(guest post by workshop attendee Lizbeth Phillips)
According to Flannery O’Connor, an epiphany is not permanent. After spending a day with Wendy Welch at WRITE COMES TO THE CUMBERLANDS, I have a new understanding of what O’Connor meant. Being an educator, I can come up with a hundred reasons a day to not make or take the time to write. For years, I have used it as an excuse to abandon essays, short stories, poems, and my first novel. No more!
Why? Because epiphanies are not permanent. Either you let them go or you do something so that whatever enlightening moment flashed before your eyes becomes intrinsically absorbed in what defines you. I am many things, especially a writer.
What did I learn at WRITE COMES TO THE CUMBERLANDS? First, excellent writing has strands of universal themes so that writers can connect to readers. We have to evaluate how words appear to the reader—just in case our notions are a bit alien.

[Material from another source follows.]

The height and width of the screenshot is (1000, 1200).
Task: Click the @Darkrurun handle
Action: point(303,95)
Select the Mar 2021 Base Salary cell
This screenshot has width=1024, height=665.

But even before that, just get it down! Write the first draft without revision. Whether we start at the beginning or the middle, we have to write to the very end before we go back and restart. A first draft is not the final draft. After writing the first draft, evaluate the work and clarify. Add details to make the narrative and dialogue credible in the eyes of the reader. In other words, ask if my imagination transfers to the page so the reader sees the same movie I saw.

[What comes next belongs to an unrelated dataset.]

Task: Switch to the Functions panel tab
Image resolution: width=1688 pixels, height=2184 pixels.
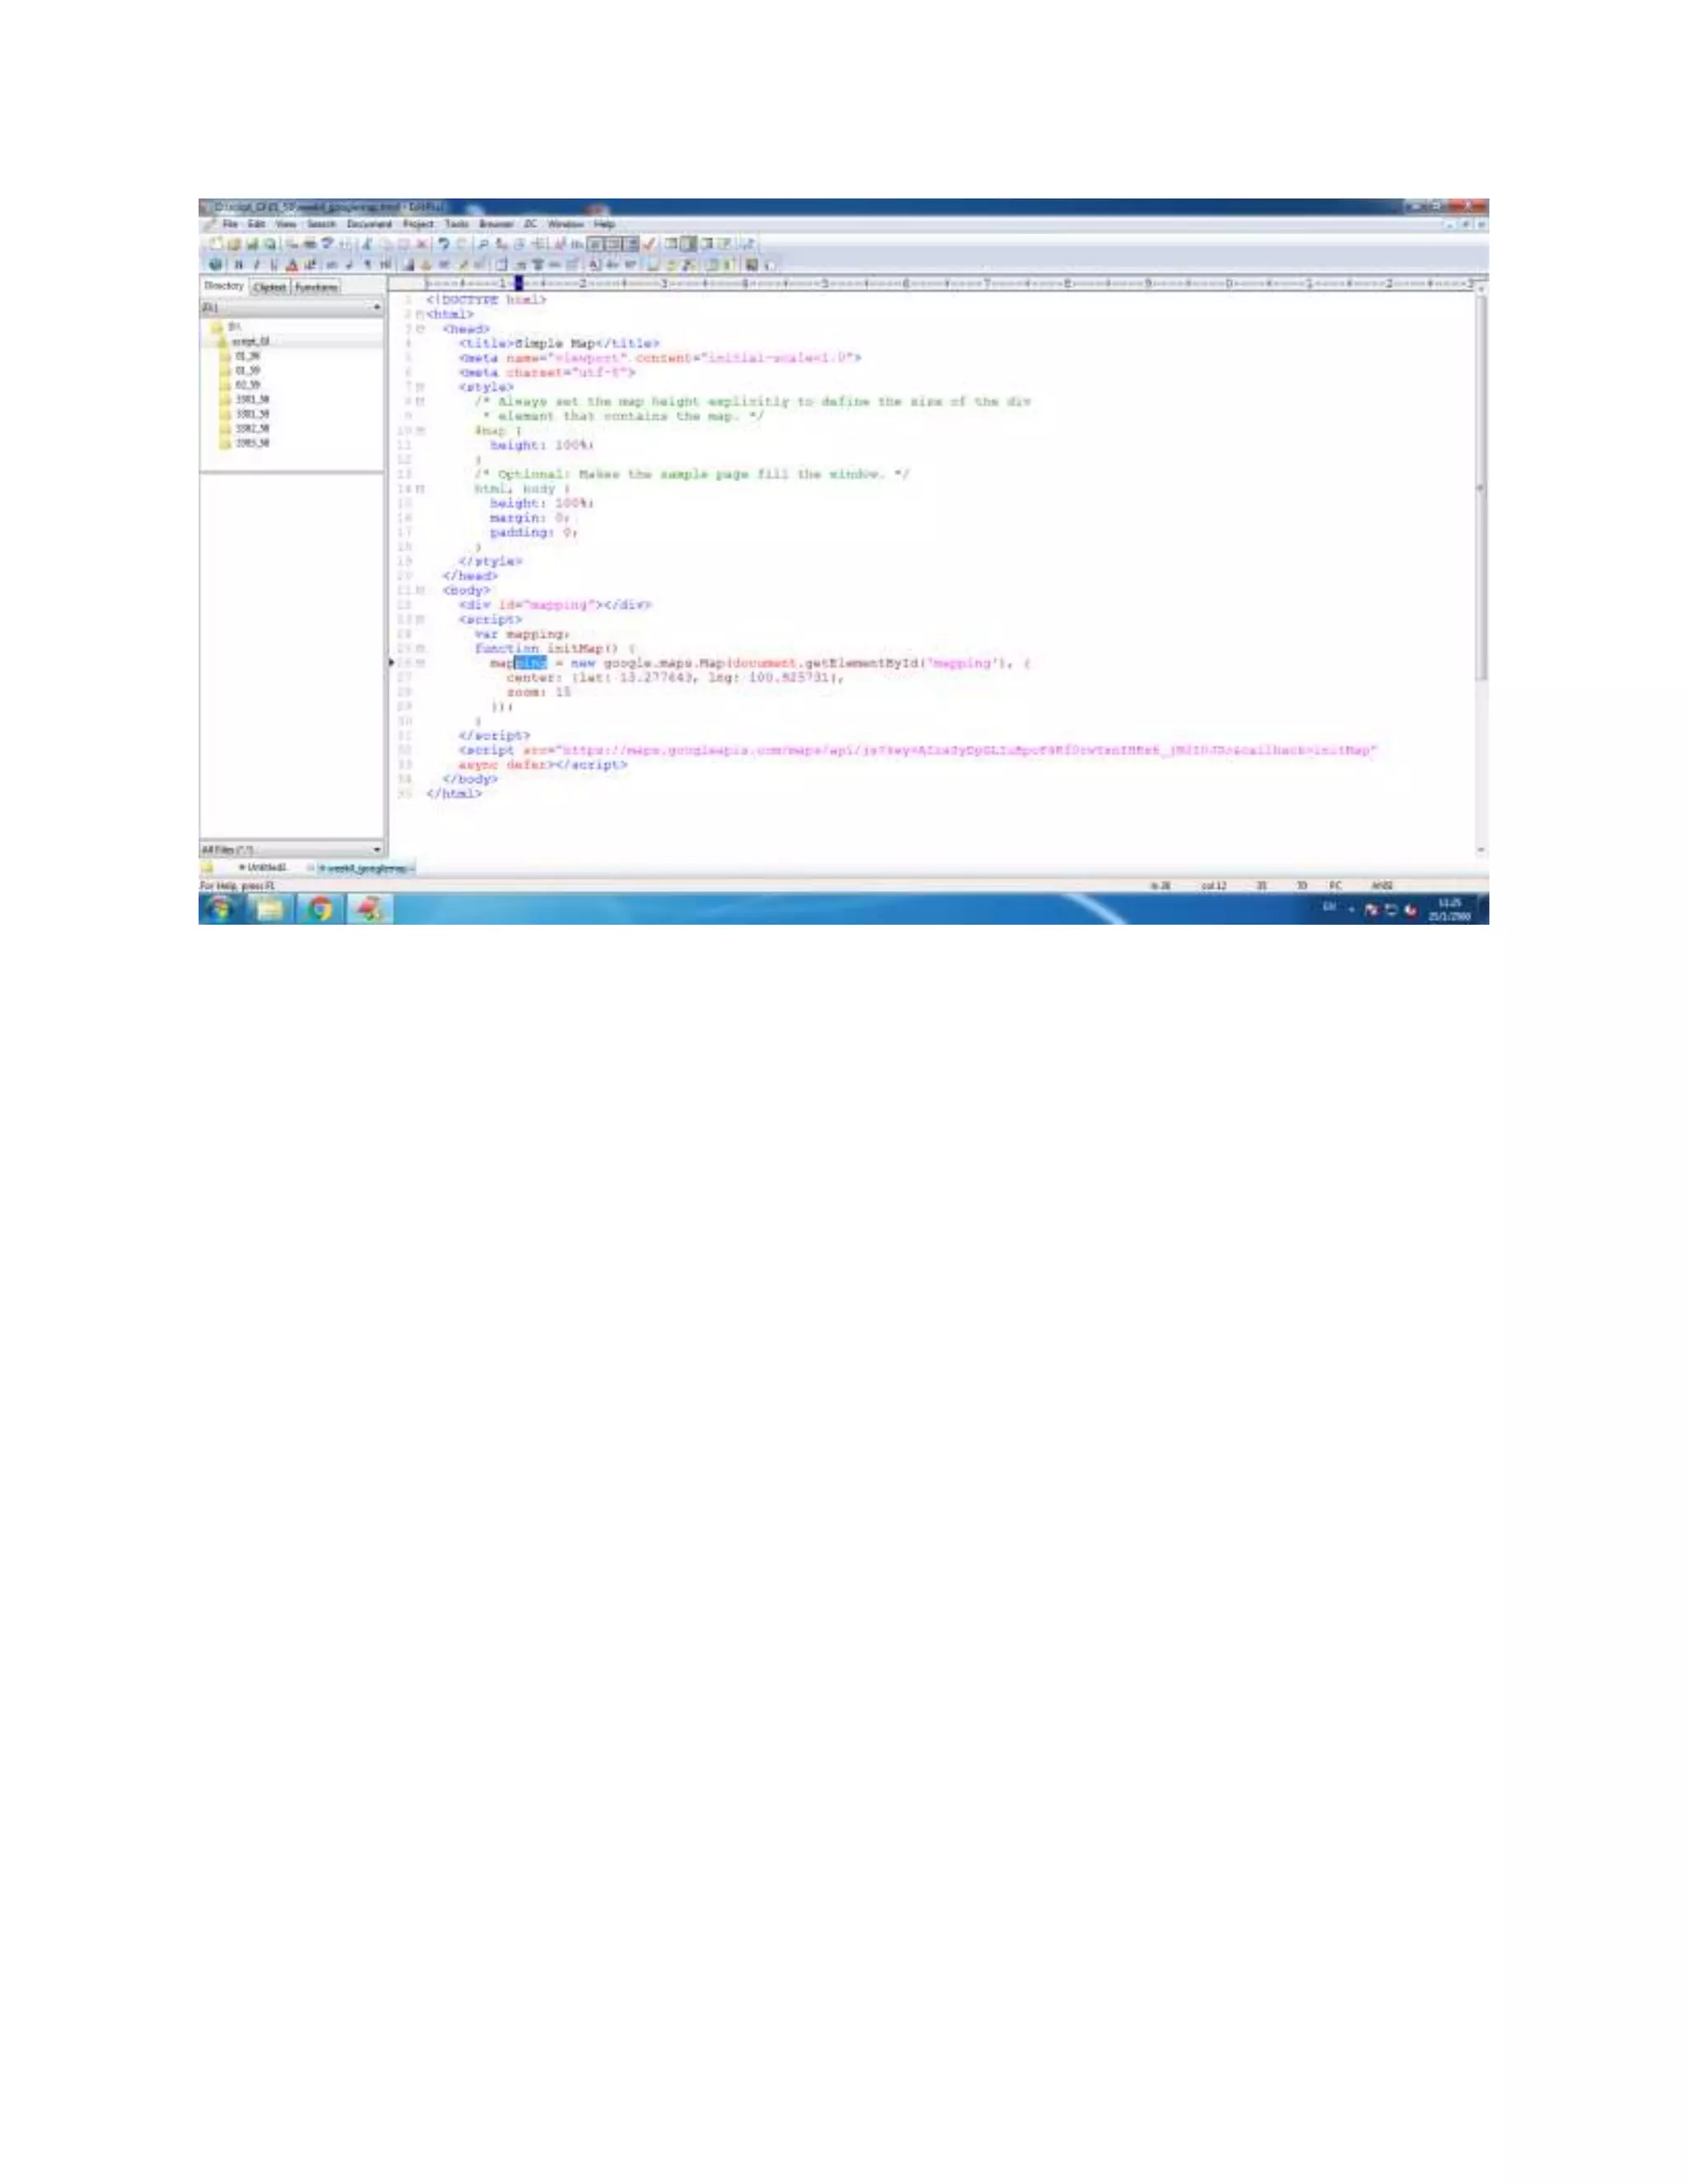Action: [316, 287]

Becoming aware of the narrative arc and anticipating how to string a story along so that characters grow has released me from the big writer’s pit that equipped me with excuses not to finish my novel. I can now write straight dialogue without any narrative (and visa versa) and communicate to a reader.
I used to flounder on strong narrative and ruin dialogue or write dialogue at the expense of the narrative. Until today, I am not sure I had a handle on blending the two. If I am to move my novel along and not write myself into a corner, I have to create the proper mix! Writing is unforgiving. So are readers.
I came to the table with all kinds of reasons and excuses for not committing. When I left at the end of the day, I was an empowered writer.
If inspiration gleaned from attending WRITE COMES TO THE CUMBERLANDS were bit-coin currency, I would be the richest person on the planet right now. And since epiphany is not permanent, I’m going to spend my time cashing in on all that inspiration so it counts.